TV newscasters Gordon Peterson and Renee Poussaint hosted the evening. Peterson talked about the arts in Washington and spoke about "the current mayor . . . and I'm glad to say he is the current mayor." Peterson, who read the special bulletin on Channel 9 Monday night saying Barry had been host, told the group that he was "embarrassed" about that. "I know the mayor is angry," said Peterson.

Barry, in his remarks, said, "I'd like to indicate how glad I am to be here. I won't say anything nasty about Gordon or Renee. This is our fun night. I'll wait until tomorrow."

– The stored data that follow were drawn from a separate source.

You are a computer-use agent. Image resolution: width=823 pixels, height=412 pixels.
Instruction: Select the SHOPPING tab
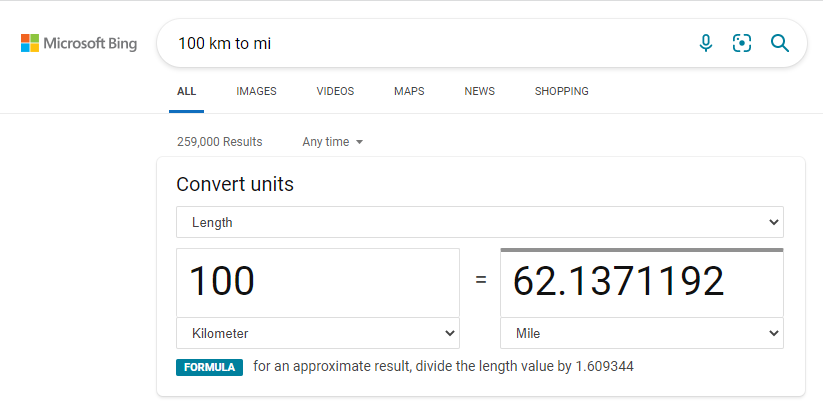point(561,91)
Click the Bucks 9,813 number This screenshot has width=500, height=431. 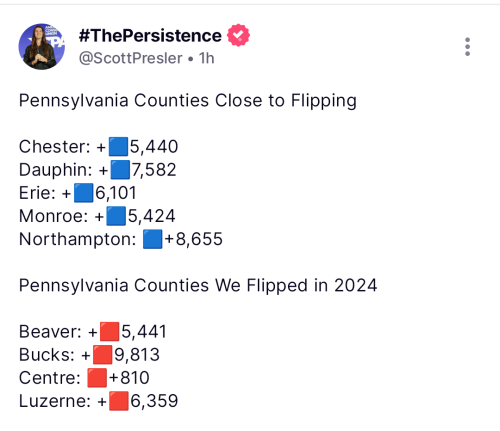(x=137, y=355)
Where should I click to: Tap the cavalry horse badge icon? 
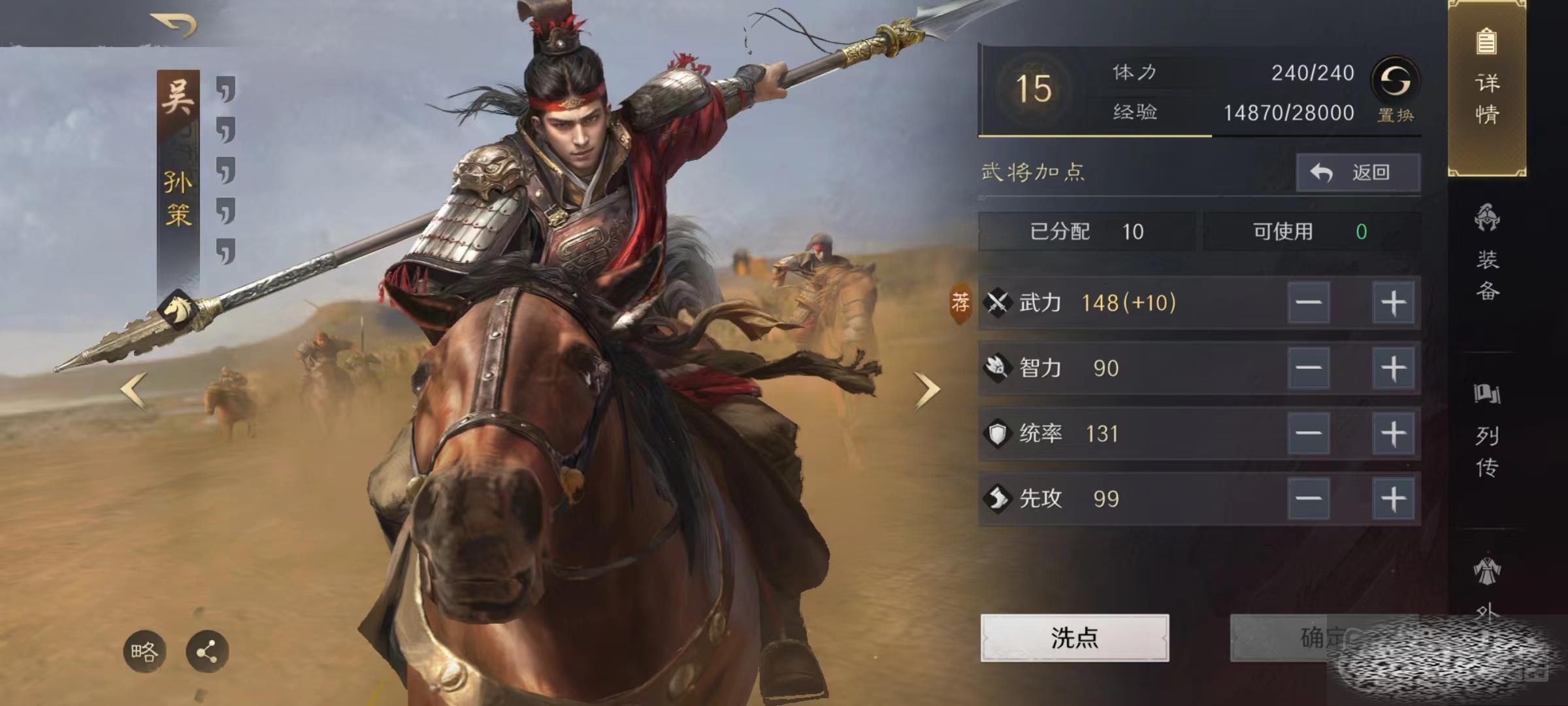coord(177,309)
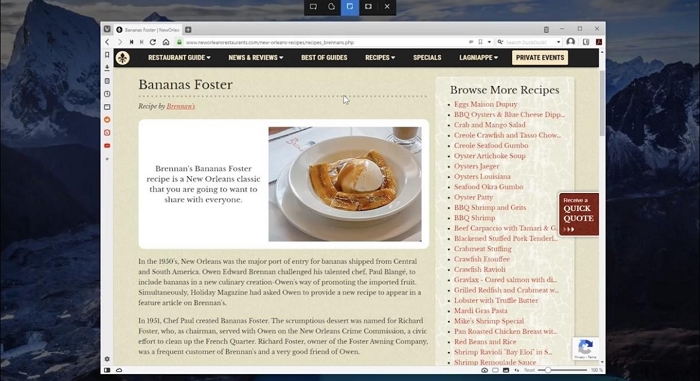Toggle freeform snip mode in capture bar
The width and height of the screenshot is (700, 381).
(332, 7)
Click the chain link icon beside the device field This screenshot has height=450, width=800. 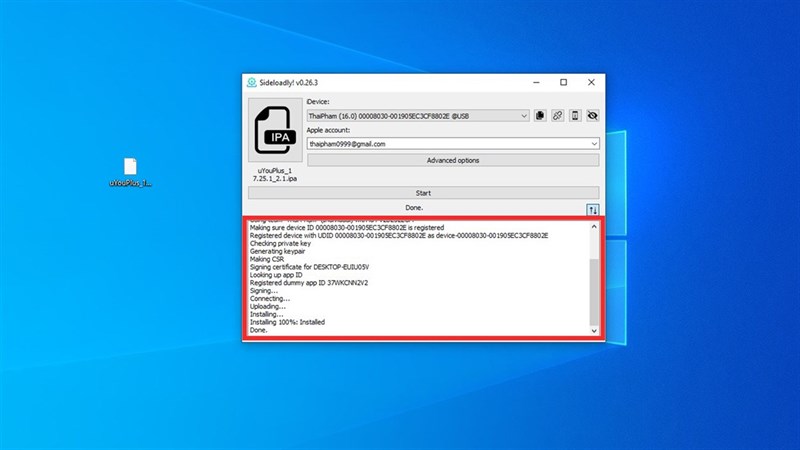pyautogui.click(x=557, y=116)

Barry talked about how the arts have flourished in Washington. "I think the growth of the arts here is so great that some have proclaimed us the new Athens of the West," said Barry. "I'd prefer to call us the new Washington." He also pledged to keep arts funding going. "I've added money to the arts budget every year," he said, "and I plan to add more." a

The evening's ceremonies were interspersed with mellow jazz tunes from the Hilton Fenton Quartet and some strong dancing and singing.

A jury of local arts, business and civic leaders was assembled to judge the 388 entries. "Anybody could nominate anybody in any category," said Peggy Cooper Cafritz. "We felt it was important to open it up to the public."

The other award winners were:

David Lloyd Kreeger, for his patronage of a variety of organizations, including the Corcoran Gallery and the National Symphony Orchestra; Rev. Gilbert Hartke, who started the drama department at Catholic University; Franz Bader, one of the first gallery owners to sell local art; Roy Bryce-Laporte and Ralph Rinzler, both of the Smithsonian Institution and both involved with the annual folklife festivals, particularly with local cultural groups performing in them.

The jury also awarded sculptures to two organizations: The Bilingual Gala Hispanic Theatre and the Washington Project for the Arts, a pioneer in art downtown.

Joshua Taylor, recently deceased head of the National Museum of American Art, was presented a special award posthumously for his work in the city.

In addition to the Mayor's Art Awards, the 1981 Cultural Alliance Community Service Award was presented posthumously to local musician Tony Taylor.